**Assignment:** Below is a block of entries; repeat exactly the lines starting at the line that contains "WordPress (200, 2551)" and ending at the line that contains "7,272 (144, 1605)", both included.

**Supplied entries:**

-.-.-

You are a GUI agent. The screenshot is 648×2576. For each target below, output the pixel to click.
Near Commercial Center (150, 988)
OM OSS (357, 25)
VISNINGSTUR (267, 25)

-.-.-

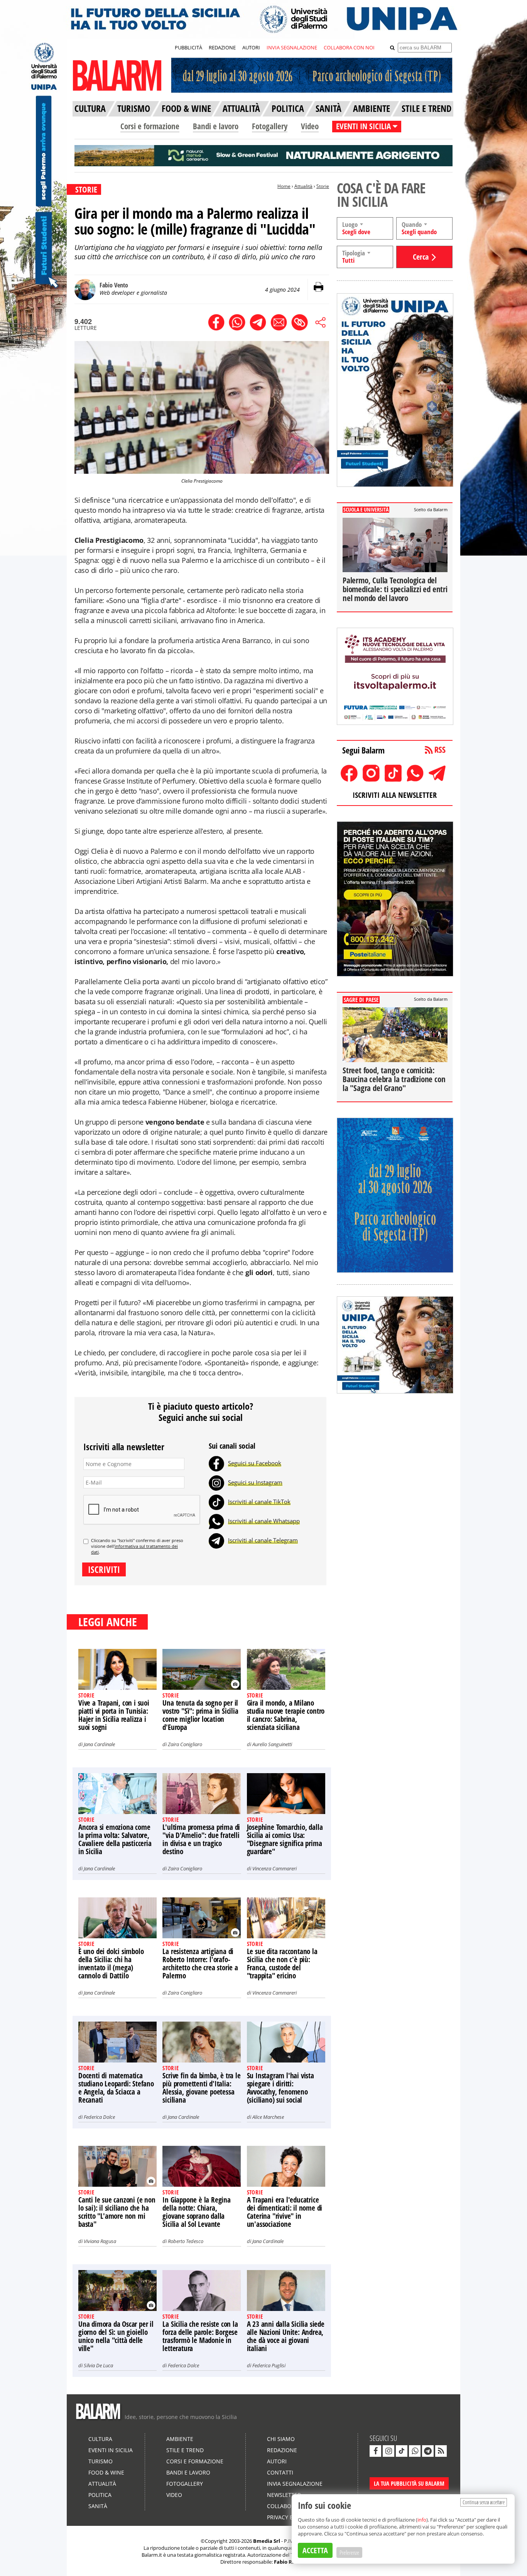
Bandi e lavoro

-.-.-

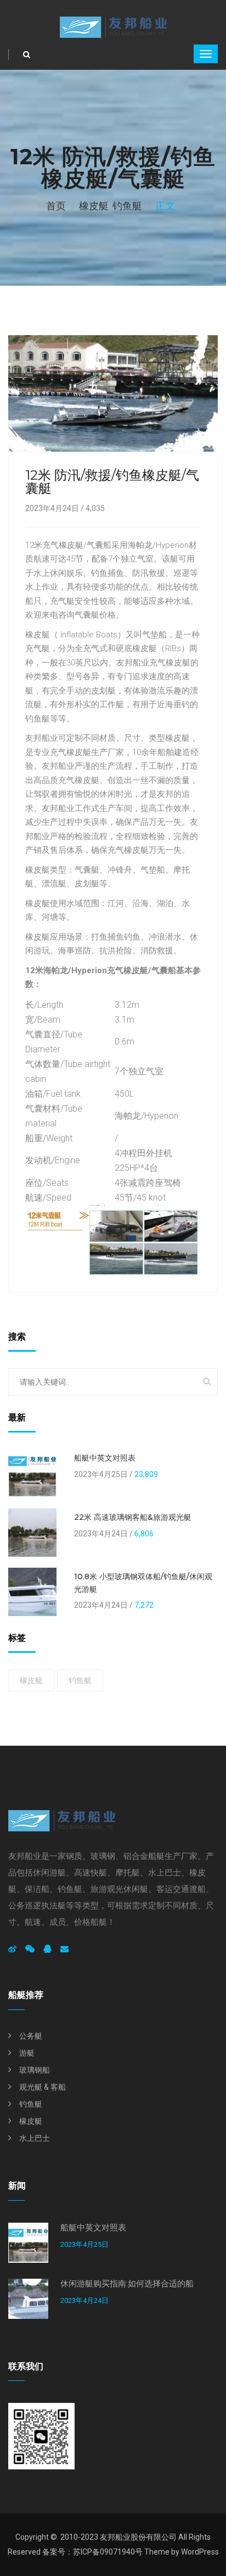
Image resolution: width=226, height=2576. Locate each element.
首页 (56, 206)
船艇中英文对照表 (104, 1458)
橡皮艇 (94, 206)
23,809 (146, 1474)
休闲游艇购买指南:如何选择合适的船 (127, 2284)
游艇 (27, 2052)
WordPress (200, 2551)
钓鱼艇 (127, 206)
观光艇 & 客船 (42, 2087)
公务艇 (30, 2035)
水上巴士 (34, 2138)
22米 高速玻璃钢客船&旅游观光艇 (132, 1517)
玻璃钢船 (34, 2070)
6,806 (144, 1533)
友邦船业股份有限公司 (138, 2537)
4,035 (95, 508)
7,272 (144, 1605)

-.-.-

**Completed task:**
WordPress (200, 2551)
钓鱼艇 (127, 206)
观光艇 & 客船 (42, 2087)
公务艇 (30, 2035)
水上巴士 (34, 2138)
22米 高速玻璃钢客船&旅游观光艇 (132, 1517)
玻璃钢船 (34, 2070)
6,806 (144, 1533)
友邦船业股份有限公司 (138, 2537)
4,035 (95, 508)
7,272 (144, 1605)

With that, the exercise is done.